----- Petikan Teks -----

The Sultan Hotel, dahulu terkenal dengan nama Hotel Hilton Jakarta, adalah sebuah hotel mewah yang berlokasi di pojokan antara Jalan Jenderal Sudirman dan Jenderal Gatot Subroto di Jakarta Pusat. Hotel rancangan tim arsitektur Ed Killingsworth ini, per 2020, memiliki 694 kamar (data Tripadvisor) di tower Lagoon dan tower Garden. Pembangunan gedung-gedung di Hotel Sultan berlangsung secara bertahap mulai 1971 hingga selesai keseluruhan pada tahun 1993 dengan rampungnya tower Lagoon.
Sejarah Hotel Sultan
Data jumlah kamar di bagian artikel ini sering tidak konsisten di setiap sumbernya. Renovasi interior yang tidak tercatat dalam sumber yang didapatkan SGPC juga mempengaruhi jumlah kamar yang dilaporkan dari masa ke masa.
Sayangnya, jalan sejarah Hotel Sultan menjadi sangat kontroversial dan sarat politik setelah Presiden Soeharto mundur pada Mei 1998.

-----

[Sasaran Tugas]
1. Jawablah pertanyaan berikut berdasarkan petikan tentang Hotel Sultan.
(a) Di pojokan antara dua jalan apa hotel ini berlokasi?
(b) Berapa jumlah kamar hotel ini per 2020 menurut data Tripadvisor?
(c) Setelah peristiwa apa jalan sejarah Hotel Sultan menjadi sangat kontroversial dan sarat politik?
2. Teruskan petikan tentang Hotel Sultan, dimulai tepat setelah kalimat terakhir yang ditampilkan.

----- Bahan yang Disediakan -----

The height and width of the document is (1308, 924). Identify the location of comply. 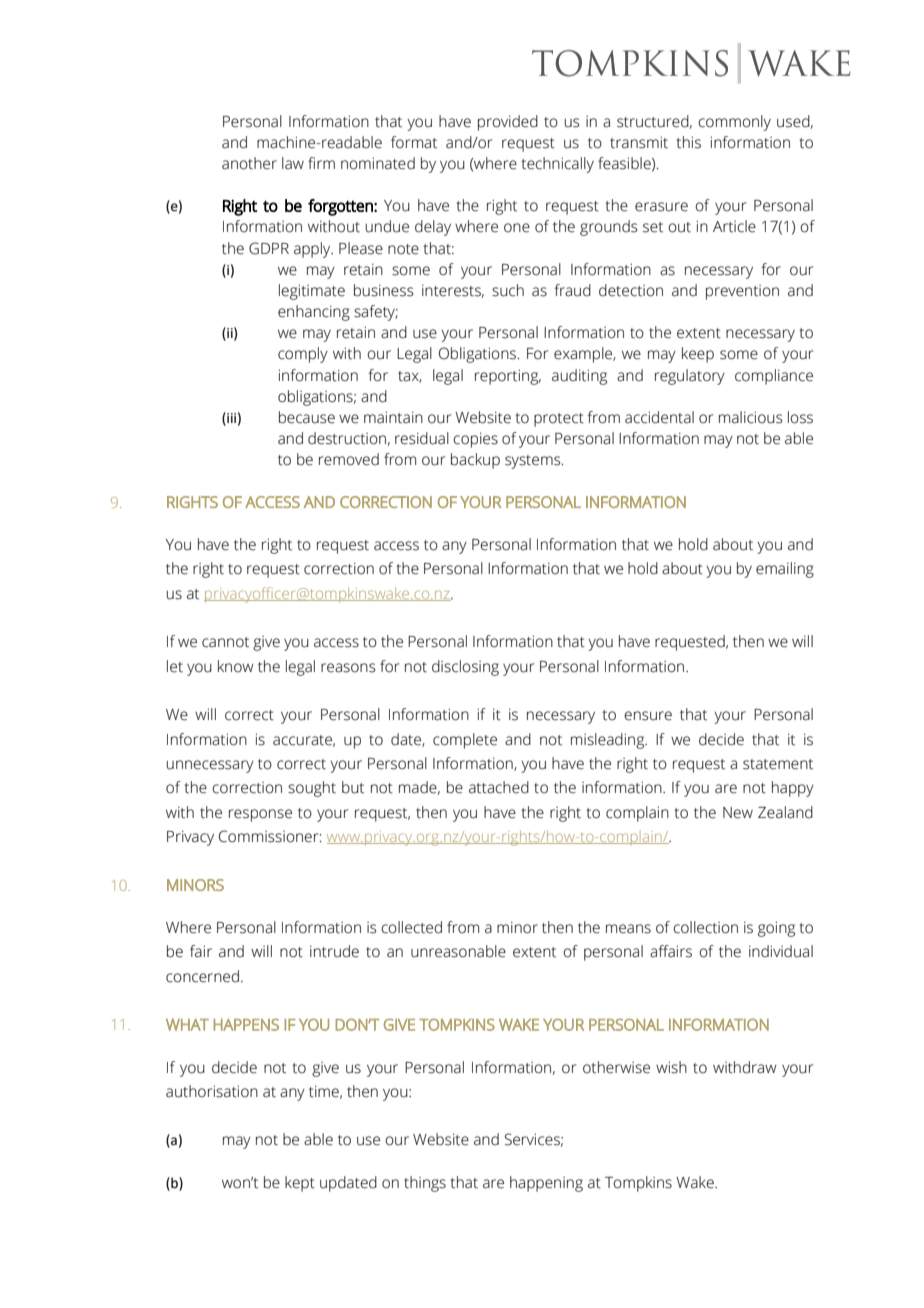
(303, 355).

-----

[Hasil Latihan]
1.
(a) Jalan Jenderal Sudirman dan Jenderal Gatot Subroto.
(b) 694 kamar.
(c) Setelah Presiden Soeharto mundur pada Mei 1998.

2.
Sebelum 1971, tanah yang sekarang merupakan Hotel Sultan adalah sebuah tanah milik negara untuk Gelora Bung Karno. Gubernur Ali Sadikin menyerahkan tanah tersebut dalam bentuk hak guna bangunan ke keluarga Ibnu Sutowo melalui Indobuildco miliknya. Dalam persidangan kasus korupsi HGU Hotel Sultan, Ali Sadikin baru mengetahui status perusahaan Indobuildco tepat saat Wakil Presiden Sri Sultan Hamengkubuwono IX memberitahu Ali Sadikin perihal perusahaan tersebut.
Pembangunan dilakukan oleh perusahaan Inggris, Cementation Company, yang saat dibangun sudah menjadi bagian dari Trafalgar House. Saat itu, pembangunan Hilton Jakarta adalah Hilton kelima yang dibangun Cementation Company selama beberapa tahun terakhir sebelum tahun 1972. Menurut Killingsworth kepada majalah Architecture California, ketika awal dibangun Hotel Hilton di Jakarta juga menggunakan dana dari Inggris, sehingga material pembangunan dan sumber daya manusianya wajib didatangkan dari Inggris.
Sliga Jaya khusus membangun Executive Club yang menjadi pusat apresiasi arsitektur Indonesia karena bentuk segitiga yang rendah menghasilkan sebuah desain yang apik.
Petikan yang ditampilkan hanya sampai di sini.